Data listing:
────────

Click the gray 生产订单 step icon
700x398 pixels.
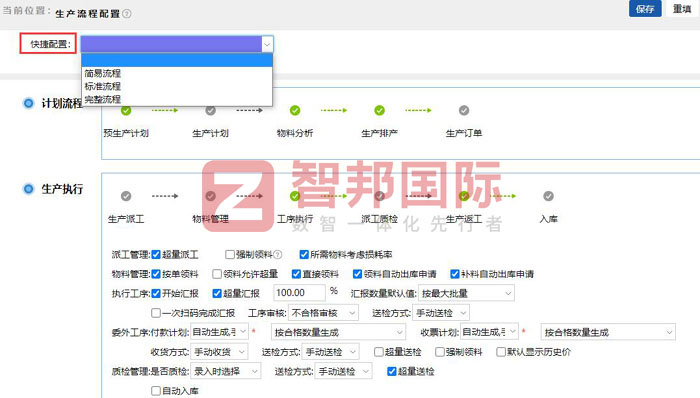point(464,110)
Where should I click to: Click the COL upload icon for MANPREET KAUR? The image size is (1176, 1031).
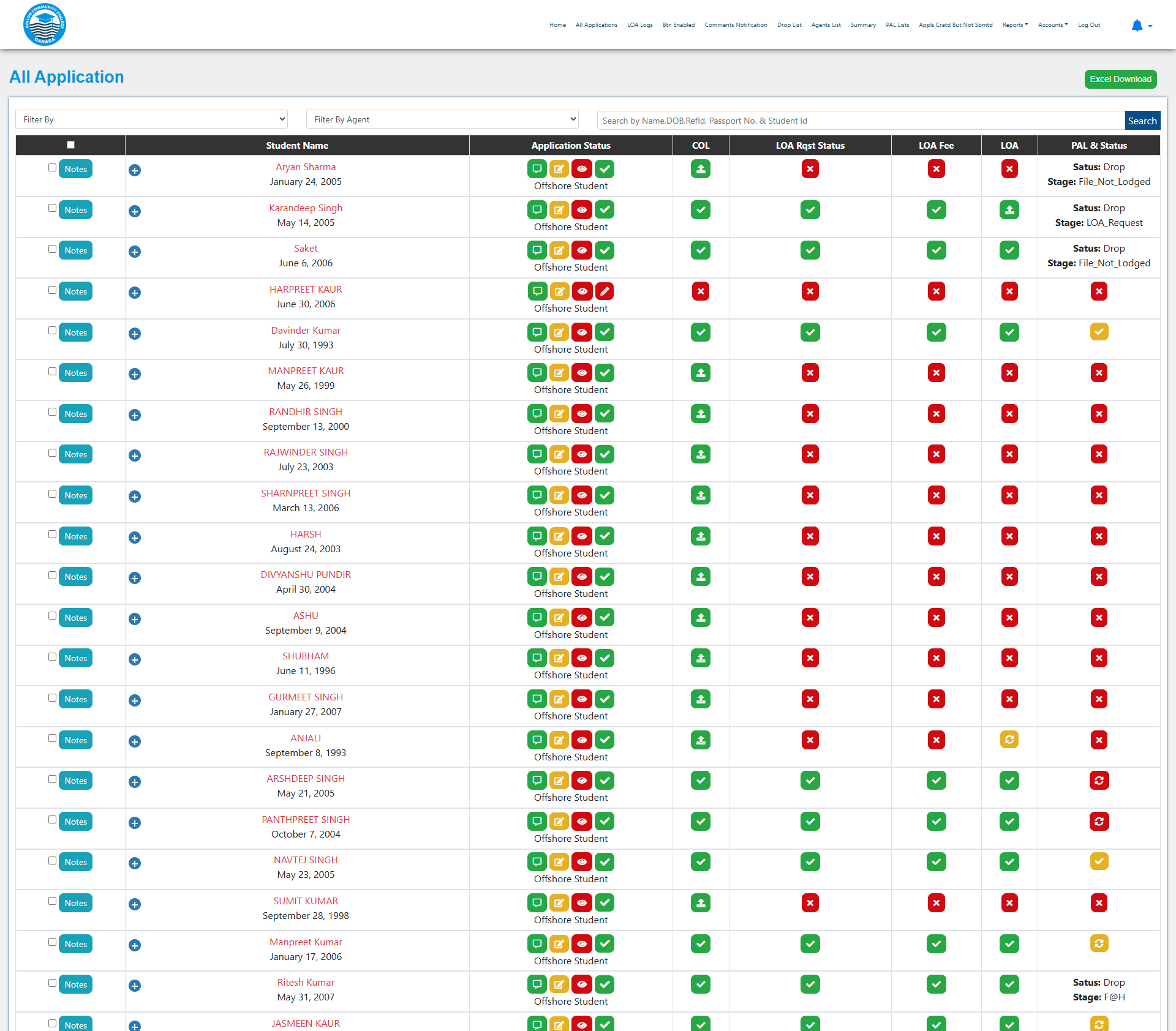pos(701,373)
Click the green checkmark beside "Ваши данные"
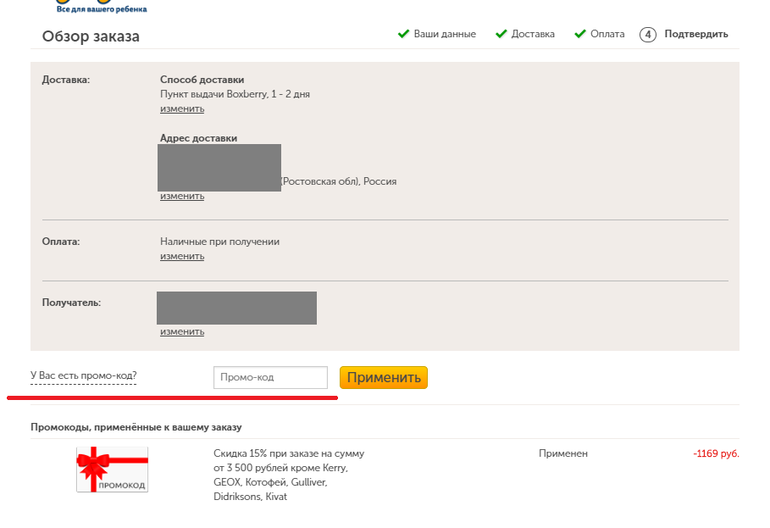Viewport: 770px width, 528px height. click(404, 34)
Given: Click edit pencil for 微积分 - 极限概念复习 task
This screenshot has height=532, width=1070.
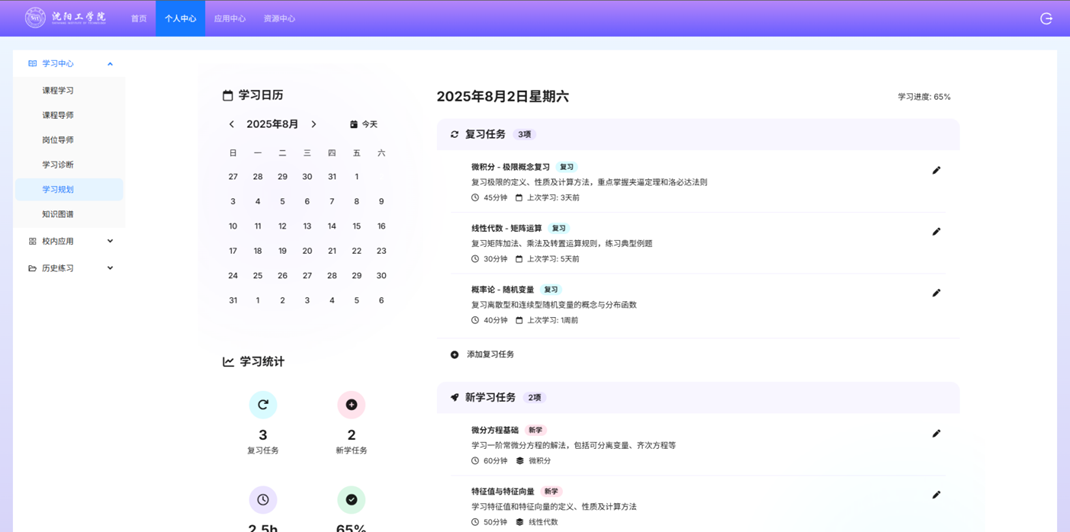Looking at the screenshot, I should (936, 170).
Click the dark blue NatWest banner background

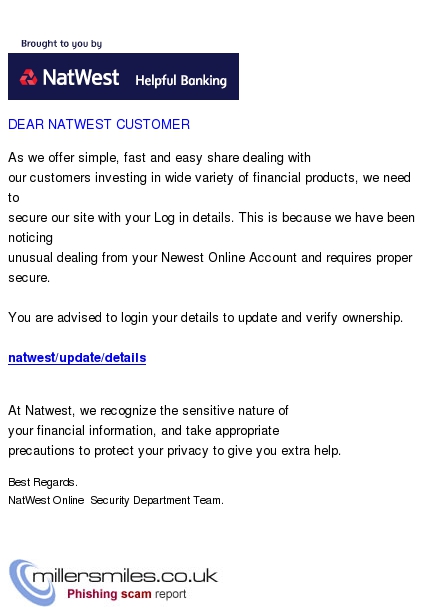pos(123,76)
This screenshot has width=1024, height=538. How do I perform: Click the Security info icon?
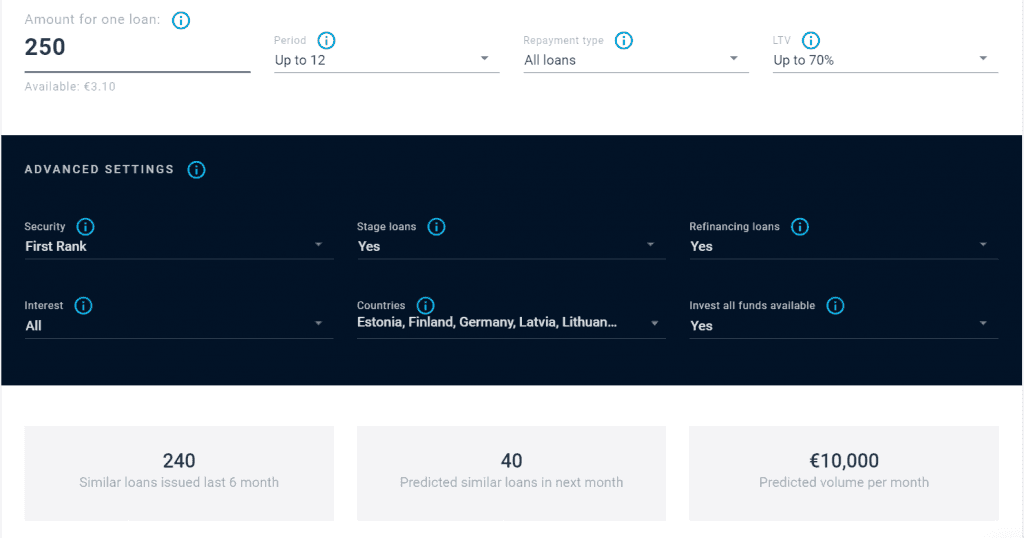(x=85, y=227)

────────

## Requirement
Please copy the lines from the one containing "This screenshot has width=1024, height=538." through the final line of the data listing, including both. Omit the pictures from your copy.

## Reply
This screenshot has width=1024, height=538. How do I perform: Click the Security info icon?
(x=85, y=227)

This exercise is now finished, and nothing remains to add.